(Stored data)
↓↓↓

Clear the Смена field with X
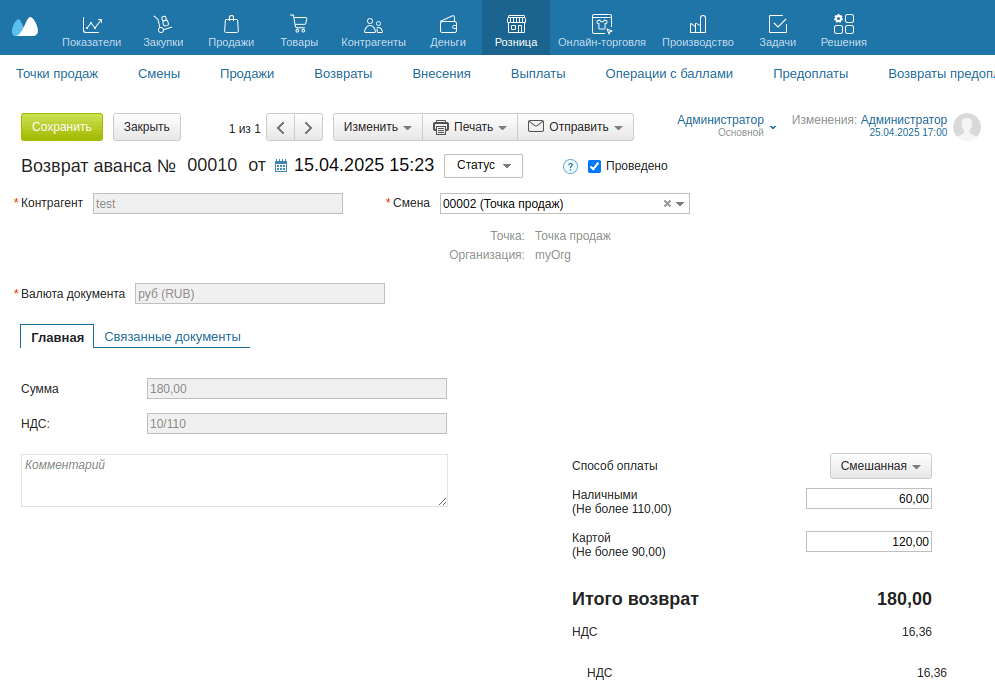This screenshot has height=700, width=995. 667,204
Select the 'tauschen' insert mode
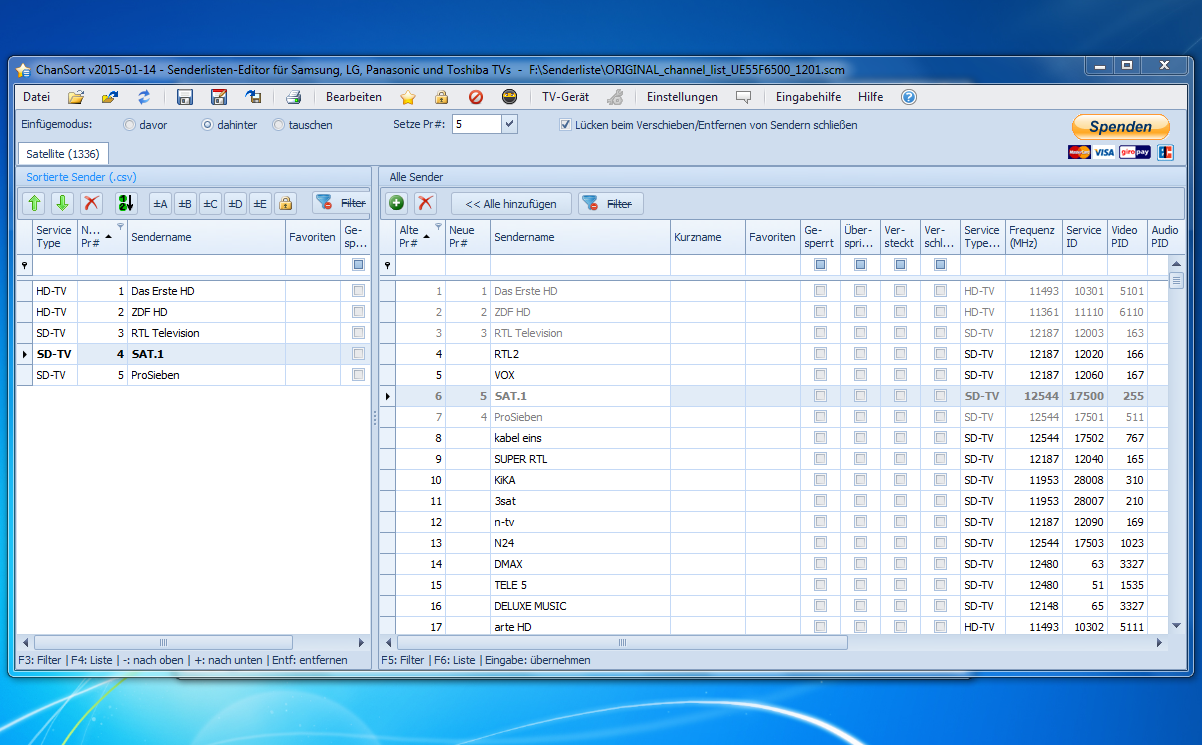Image resolution: width=1202 pixels, height=745 pixels. point(278,125)
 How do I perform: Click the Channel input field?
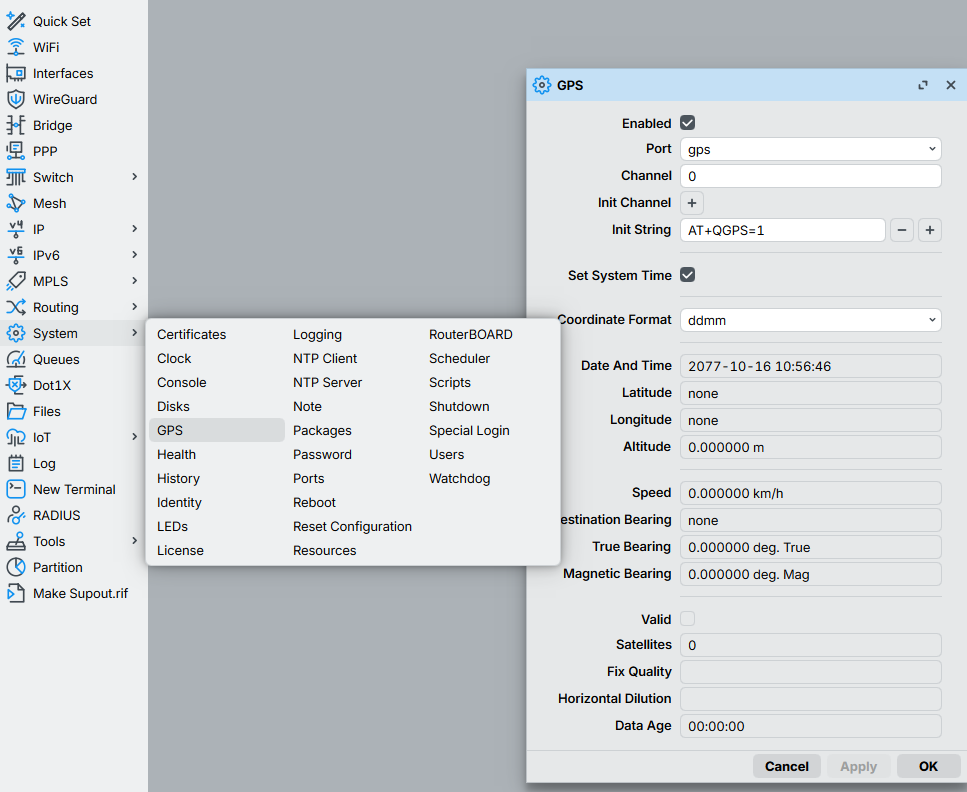(x=810, y=176)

↑↑↑

*Aim of the task*: What you produce should repeat the data word for word while omitting all images.

*Task solution*:
Clear the Смена field with X
This screenshot has height=700, width=995. 667,204
Select the 'tauschen' insert mode
Image resolution: width=1202 pixels, height=745 pixels. point(278,125)
 How do I perform: Click the Channel input field?
(x=810, y=176)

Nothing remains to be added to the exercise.